Various methods and apparatus have been disclosed in the prior art for applying powder coatings to articles such as fasteners. Most of these efforts have been directed towards the application of coatings to fasteners having an external threaded surface. Since the threads of the fastener desired to be coated are in such instances are completely exposed, they do not pose the increased difficulty that is present when it is desired to provide coatings on fasteners or threaded articles that have internal bores or threads. The existing solutions to providing a 360.degree. coating on the internal threads or an internal bore of a fastener have to date been cumbersome and inefficient, resulting in inconsistencies and increased production costs. In most of these prior devices, the internally threaded fasteners to be coated are first heated and then a nozzle is inserted into the threaded opening, which delivers powder particles entrained in an airstream which fuse and coalesce they contact the heated fastener threads. Typical of such systems is the apparatus disclosed in U.S. Pat. No. 4,835,819. In that device, a significant air pressure is required to be induced through a network of spider-like tubes and ultimately issuing through small nozzles at the end of the tubes directing coating material toward the threads of the fastener. The generating of an airstream under significant pressure required by such systems is both costly and difficult to regulate. Having to split the generated airstream equally into multiple tubes likewise adds problems. This is particularly true given the small sized diameters of the tube and openings of the nozzle when small internally threaded articles are being processed. The device also requires the powder to change direction multiple times during its travel in the airstream through the tube and the nozzle. Again, given the dimensions, these systems have been susceptible to regular clogging of tubes or nozzles, as well as inconsistent powder flow. The force generated by the airstream against the inner walls of the fastener is significant and requires the entire outer surface of the fastener to be surrounded by a fixture in order to prevent horizontal movement at the fastener during processing due to this force.

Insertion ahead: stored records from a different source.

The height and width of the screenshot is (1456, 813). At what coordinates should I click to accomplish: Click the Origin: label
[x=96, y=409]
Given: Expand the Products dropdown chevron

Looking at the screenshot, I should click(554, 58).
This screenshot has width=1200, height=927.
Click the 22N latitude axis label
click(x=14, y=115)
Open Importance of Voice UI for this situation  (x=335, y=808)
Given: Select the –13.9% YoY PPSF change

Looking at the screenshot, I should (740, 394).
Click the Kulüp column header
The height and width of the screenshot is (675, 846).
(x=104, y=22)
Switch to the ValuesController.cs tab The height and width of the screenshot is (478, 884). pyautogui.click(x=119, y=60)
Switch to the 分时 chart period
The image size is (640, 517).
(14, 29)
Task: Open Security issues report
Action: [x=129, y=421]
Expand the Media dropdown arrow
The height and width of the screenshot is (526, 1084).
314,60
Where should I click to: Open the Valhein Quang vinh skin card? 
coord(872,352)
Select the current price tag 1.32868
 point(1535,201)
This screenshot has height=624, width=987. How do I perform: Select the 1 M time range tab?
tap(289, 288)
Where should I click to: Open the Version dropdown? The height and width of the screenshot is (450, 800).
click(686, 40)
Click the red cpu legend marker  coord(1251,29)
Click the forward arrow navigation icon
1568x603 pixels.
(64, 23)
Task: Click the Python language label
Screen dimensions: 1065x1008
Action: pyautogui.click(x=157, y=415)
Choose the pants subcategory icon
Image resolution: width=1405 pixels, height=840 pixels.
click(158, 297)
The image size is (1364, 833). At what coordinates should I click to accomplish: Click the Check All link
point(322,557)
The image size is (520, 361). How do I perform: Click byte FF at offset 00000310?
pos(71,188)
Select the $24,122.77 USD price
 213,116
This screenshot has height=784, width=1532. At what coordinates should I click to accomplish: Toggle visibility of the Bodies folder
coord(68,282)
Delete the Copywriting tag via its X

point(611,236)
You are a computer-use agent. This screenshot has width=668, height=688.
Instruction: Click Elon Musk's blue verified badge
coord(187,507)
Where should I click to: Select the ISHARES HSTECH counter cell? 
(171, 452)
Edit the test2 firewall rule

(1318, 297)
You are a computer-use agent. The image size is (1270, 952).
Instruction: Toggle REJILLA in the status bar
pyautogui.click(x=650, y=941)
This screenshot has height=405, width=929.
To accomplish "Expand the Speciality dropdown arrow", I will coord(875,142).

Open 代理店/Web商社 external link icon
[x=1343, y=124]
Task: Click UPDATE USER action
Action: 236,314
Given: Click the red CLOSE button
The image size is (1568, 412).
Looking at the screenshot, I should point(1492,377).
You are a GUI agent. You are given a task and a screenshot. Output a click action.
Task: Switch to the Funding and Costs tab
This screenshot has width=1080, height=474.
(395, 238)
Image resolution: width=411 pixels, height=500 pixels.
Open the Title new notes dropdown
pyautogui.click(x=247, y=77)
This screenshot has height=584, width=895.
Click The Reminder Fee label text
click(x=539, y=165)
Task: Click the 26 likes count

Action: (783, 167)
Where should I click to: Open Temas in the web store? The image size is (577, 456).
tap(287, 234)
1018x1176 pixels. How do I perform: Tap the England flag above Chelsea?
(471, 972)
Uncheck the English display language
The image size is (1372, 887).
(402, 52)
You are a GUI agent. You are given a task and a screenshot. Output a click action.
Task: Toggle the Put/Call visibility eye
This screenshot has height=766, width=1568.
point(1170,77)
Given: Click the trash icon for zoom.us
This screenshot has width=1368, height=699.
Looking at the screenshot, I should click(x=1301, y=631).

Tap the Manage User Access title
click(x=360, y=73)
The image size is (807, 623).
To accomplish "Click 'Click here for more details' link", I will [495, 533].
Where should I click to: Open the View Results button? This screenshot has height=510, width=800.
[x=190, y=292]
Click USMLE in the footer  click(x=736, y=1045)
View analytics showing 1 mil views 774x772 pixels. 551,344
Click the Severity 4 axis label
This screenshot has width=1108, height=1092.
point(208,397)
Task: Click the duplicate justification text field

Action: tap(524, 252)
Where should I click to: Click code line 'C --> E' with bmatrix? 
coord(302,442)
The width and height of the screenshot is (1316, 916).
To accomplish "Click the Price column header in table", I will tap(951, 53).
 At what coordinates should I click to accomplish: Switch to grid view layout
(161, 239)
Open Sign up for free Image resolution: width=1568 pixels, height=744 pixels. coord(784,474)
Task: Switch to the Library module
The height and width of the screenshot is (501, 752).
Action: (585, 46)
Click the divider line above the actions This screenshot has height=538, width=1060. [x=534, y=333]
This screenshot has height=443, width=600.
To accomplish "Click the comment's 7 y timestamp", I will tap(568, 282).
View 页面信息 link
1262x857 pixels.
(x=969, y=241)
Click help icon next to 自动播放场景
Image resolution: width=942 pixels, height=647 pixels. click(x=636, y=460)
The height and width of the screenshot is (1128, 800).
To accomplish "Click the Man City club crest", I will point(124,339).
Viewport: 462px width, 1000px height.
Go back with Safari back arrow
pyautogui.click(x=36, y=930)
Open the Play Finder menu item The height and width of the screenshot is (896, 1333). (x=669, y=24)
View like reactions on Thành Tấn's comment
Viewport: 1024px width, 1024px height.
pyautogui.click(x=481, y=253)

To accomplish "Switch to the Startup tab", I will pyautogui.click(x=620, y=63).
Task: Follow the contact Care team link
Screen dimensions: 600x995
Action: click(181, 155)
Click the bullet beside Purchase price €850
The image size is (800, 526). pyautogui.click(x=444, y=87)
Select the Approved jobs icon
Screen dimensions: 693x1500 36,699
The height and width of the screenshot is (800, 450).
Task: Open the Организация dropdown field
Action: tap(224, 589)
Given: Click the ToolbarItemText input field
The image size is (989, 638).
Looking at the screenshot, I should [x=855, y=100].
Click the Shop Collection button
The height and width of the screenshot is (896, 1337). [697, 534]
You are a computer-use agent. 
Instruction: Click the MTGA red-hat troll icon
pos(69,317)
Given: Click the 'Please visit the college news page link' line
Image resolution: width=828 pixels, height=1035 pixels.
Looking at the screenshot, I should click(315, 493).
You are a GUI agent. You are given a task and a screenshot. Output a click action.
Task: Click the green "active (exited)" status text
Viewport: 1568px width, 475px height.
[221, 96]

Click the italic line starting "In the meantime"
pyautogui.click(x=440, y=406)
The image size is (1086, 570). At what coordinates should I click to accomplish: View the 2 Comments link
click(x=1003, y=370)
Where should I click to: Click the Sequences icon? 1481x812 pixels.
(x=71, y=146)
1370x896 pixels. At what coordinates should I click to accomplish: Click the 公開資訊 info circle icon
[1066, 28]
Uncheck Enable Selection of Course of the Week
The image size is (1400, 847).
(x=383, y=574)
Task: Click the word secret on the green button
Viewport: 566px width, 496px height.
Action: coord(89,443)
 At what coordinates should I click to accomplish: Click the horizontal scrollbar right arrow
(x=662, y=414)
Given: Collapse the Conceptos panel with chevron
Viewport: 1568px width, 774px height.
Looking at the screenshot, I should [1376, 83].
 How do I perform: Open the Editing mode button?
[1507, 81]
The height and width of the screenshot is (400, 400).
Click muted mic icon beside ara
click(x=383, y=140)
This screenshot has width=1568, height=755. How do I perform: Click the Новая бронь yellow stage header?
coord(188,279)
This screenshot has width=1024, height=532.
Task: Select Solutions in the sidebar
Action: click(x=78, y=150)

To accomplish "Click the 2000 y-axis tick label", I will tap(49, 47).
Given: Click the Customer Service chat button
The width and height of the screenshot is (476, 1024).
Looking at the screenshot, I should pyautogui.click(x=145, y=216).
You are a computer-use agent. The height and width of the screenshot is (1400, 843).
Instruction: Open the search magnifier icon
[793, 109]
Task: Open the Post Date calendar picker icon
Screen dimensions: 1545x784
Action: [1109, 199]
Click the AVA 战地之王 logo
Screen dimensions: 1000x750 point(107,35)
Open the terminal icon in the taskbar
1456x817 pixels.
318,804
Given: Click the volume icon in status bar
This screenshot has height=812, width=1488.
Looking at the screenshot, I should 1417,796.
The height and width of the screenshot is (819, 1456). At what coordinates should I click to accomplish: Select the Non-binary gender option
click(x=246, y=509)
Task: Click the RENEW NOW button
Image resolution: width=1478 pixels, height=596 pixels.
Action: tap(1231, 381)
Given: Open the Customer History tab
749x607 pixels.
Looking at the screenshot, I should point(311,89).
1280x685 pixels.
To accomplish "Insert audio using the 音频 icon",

Several other types of methods and apparatus for forming 360.degree. coatings on internal bores or threads of fasteners have also traditionally been utilized. For example, U.S. Pat. No. 4,865,881 discloses an apparatus and process for making locking slide nuts. In this device, a fastener opening is filled with locking material in an amount significantly greater than the amount required to form the coating on the threads. A non-rotating clearance pin is inserted into the opening to attempt to direct the material towards the area of the fastener adopted for internal threading prior to heating and remains in that position while the fastener is heated and the coating material hopefully adheres to the inner walls of the fastener. The clearance pin may then have to be used selectively to clear a passage way through the locking material, either before or after the heating step. In this device, although the clearance pin serves to deflect some of the powder towards the walls of the internal opening of the fastener, it does so with insufficient force to maintain a significant amount of that powder against the walls. In addition, any vertical motion of the clearance pin after the coating has been formed can easily dislodge the entire coating from the desired area of the internal opening of the fastener.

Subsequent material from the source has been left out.